Questions about Multi-type Joint Training in 2D-3D
TowerTowerLee opened this issue · 4 comments
Hi,I had some questions during the joint training.In the process of 2D-3D single-class chair-based dataset training, the default image and voxel have separate file addresses. If we do multi-class joint training, do we need to write the addresses of all six categories of folders, or do we no longer need labels, and directly put the six categories of documents that need training on a single file, that is, the following Those two are the correct instructions for joint training.
one
parser.add_argument('-d','--data', default=['data/voxels/sofa','data/voxels/table','data/voxels/boat','data/voxels/car','data/voxels/plane','data/voxels/chair'], help ='The location for the object voxel models.' )
parser.add_argument('-i','--images', default=['data/overlays/sofa','data/overlays/table','data/overlays/boat','data/overlays/car','data/overlays/plane','data/overlays/chair'], help ='The location for the images.' )
another
parser.add_argument('-d','--data', default=['data/voxels/joint',], help ='The location for the object voxel models.' )

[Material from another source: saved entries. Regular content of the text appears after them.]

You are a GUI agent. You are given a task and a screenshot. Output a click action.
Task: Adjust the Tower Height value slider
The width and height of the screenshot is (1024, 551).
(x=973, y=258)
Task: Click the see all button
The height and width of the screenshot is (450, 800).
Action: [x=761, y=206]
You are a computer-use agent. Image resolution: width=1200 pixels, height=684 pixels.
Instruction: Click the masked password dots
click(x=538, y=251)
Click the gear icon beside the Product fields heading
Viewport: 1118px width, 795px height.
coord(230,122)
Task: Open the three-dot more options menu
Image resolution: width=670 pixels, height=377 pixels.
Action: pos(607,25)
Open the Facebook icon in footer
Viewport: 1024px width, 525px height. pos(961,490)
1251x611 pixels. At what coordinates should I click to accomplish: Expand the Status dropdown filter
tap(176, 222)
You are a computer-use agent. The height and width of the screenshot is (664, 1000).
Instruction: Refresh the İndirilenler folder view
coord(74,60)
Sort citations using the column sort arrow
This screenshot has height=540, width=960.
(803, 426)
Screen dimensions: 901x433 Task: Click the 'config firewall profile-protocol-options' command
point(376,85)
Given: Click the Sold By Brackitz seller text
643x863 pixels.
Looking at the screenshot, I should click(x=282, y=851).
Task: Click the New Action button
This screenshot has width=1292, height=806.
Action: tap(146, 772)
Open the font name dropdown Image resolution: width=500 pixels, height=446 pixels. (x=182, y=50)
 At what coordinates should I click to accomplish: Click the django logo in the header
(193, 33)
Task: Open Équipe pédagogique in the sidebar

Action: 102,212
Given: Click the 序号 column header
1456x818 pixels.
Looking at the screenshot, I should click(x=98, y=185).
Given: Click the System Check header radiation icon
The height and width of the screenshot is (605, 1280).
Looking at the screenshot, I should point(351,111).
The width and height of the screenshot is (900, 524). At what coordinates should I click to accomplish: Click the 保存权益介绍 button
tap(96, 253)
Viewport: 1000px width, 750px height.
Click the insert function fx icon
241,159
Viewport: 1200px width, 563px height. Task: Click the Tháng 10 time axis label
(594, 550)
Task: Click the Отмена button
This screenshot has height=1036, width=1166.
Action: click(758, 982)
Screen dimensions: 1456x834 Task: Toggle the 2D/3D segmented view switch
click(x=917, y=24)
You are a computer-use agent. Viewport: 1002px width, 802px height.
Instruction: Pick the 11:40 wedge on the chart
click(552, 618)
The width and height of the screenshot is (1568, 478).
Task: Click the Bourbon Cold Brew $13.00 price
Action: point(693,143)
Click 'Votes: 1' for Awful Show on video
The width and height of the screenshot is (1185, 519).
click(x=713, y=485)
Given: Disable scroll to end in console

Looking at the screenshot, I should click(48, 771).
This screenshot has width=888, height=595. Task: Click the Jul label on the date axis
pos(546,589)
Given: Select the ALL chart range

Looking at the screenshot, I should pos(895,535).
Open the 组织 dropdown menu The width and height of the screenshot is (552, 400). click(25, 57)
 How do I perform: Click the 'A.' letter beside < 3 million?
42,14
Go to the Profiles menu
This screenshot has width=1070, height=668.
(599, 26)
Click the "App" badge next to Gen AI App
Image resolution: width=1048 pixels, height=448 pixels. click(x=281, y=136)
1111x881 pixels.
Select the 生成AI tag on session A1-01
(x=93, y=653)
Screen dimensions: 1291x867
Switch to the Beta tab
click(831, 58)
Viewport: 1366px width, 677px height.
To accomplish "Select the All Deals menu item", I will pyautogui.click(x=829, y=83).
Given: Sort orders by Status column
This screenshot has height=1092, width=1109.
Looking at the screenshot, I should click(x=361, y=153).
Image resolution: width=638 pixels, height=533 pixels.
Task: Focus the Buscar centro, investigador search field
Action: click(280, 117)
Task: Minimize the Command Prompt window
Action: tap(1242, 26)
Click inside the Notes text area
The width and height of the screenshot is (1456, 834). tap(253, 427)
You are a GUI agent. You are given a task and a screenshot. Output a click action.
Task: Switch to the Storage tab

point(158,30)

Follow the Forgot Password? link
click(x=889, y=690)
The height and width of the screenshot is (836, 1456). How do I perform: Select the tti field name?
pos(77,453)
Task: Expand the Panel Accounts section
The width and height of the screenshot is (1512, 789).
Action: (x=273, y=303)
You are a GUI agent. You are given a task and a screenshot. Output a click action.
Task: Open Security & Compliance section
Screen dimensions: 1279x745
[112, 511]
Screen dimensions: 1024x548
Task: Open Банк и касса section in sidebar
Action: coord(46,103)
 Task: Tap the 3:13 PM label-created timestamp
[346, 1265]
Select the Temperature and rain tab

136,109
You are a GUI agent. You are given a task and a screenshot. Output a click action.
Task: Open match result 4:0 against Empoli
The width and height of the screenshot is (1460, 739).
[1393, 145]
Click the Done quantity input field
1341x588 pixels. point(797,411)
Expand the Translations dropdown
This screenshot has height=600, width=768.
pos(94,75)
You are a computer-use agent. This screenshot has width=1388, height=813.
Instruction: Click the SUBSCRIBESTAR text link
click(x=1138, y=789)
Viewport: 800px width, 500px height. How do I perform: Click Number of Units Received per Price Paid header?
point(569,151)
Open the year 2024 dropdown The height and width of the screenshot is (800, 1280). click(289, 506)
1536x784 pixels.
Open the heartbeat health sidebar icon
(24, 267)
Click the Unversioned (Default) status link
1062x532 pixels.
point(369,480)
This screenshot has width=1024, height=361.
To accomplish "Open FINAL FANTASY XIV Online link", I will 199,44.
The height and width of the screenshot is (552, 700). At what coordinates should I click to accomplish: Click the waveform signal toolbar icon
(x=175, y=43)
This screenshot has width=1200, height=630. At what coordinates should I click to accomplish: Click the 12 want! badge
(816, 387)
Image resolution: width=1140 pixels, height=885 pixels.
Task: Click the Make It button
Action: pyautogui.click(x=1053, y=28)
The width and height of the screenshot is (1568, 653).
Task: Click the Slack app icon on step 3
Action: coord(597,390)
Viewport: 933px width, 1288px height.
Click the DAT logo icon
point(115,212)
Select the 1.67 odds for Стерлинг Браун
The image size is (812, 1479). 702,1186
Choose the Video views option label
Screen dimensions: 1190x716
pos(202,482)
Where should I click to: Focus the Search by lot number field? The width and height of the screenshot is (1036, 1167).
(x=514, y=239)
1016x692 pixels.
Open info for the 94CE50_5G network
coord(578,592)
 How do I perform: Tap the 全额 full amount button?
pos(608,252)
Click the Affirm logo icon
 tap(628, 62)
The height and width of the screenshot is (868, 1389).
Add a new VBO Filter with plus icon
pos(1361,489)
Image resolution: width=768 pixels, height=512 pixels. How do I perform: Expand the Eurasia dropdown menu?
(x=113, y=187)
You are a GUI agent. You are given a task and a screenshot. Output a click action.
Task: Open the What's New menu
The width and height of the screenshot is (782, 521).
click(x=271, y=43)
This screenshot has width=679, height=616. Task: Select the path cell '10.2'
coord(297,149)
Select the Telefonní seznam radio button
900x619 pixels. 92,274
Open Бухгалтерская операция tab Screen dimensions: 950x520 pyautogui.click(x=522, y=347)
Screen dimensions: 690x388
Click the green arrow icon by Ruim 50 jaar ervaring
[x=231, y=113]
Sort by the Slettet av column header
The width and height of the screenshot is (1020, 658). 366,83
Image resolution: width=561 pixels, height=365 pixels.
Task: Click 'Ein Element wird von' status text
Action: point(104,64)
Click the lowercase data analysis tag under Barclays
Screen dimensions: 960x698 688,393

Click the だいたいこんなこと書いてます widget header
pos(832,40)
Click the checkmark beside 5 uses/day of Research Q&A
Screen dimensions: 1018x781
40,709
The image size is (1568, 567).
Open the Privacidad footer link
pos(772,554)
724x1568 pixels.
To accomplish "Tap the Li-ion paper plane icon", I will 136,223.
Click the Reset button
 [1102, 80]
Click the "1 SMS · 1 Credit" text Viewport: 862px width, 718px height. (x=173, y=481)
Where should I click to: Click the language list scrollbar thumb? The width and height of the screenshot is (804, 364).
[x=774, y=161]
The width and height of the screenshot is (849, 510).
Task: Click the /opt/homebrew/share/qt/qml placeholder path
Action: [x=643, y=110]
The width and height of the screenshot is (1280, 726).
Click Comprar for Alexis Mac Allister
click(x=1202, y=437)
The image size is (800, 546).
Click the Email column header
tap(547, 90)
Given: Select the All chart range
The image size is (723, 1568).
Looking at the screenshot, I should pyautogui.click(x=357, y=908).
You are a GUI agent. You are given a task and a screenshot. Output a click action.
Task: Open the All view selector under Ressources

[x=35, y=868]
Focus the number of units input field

parser.add_argument('-i','--images', default=['data/overlays/joint',], help ='The location for the images.' )
I don't know which one can be used, or my understanding of joint training is biased. I hope you can help me. Thank you.
I guess I didn't set it up well for joint training for this part. Neither of these would work though because that parameter is supposed to be a string not a list. I would suggest either using -d 'data/voxels/*/' and -i 'data/overlays/*/' or using Regex to select for the classes you want. I don't know what joint refers to here, maybe you altered the code?
I guess I didn't set it up well for joint training for this part. Neither of these would work though because that parameter is supposed to be a string not a list. I would suggest either using -d 'data/voxels//' and -i 'data/overlays//' or using Regex to select for the classes you want. I don't know what joint refers to here, maybe you altered the code?
Hi,I've changed the list to a string, and the ‘joint’ folder means to put together six voxel files downloaded and converted from the shapenet dataset,because I saw in your paper about the accuracy of joint training of multi-class data and so on, hoping to be able to use your code for multi-class training.
The main problem is that I don't understand the difference between training six class of data and the implementation of training single class like ‘chair’ based on code 20-VAE-3D-IWGAN.py.
Or do I mix six class of dataset to voxels folder and six kinds of image files together in overlays?
I don't know if it's right for many types of training. Six class of data can be directly mixed together without labels.
In addition, we need to generate the voxel model of 202020 for the operation of 2D-3D. I can't understand the reason, but I hope you can help me solve these problems. Thank you.
yes you just mix everything together, but should split by class when evaluating. I generate at 20/20/20 resolution because that is the resolution used to evaluate in the 3D GAN paper.
yes you just mix everything together, but should split by class when evaluating. I generate at 20/20/20 resolution because that is the resolution used to evaluate in the 3D GAN paper.
Thank you for your answer. It helps me a lot。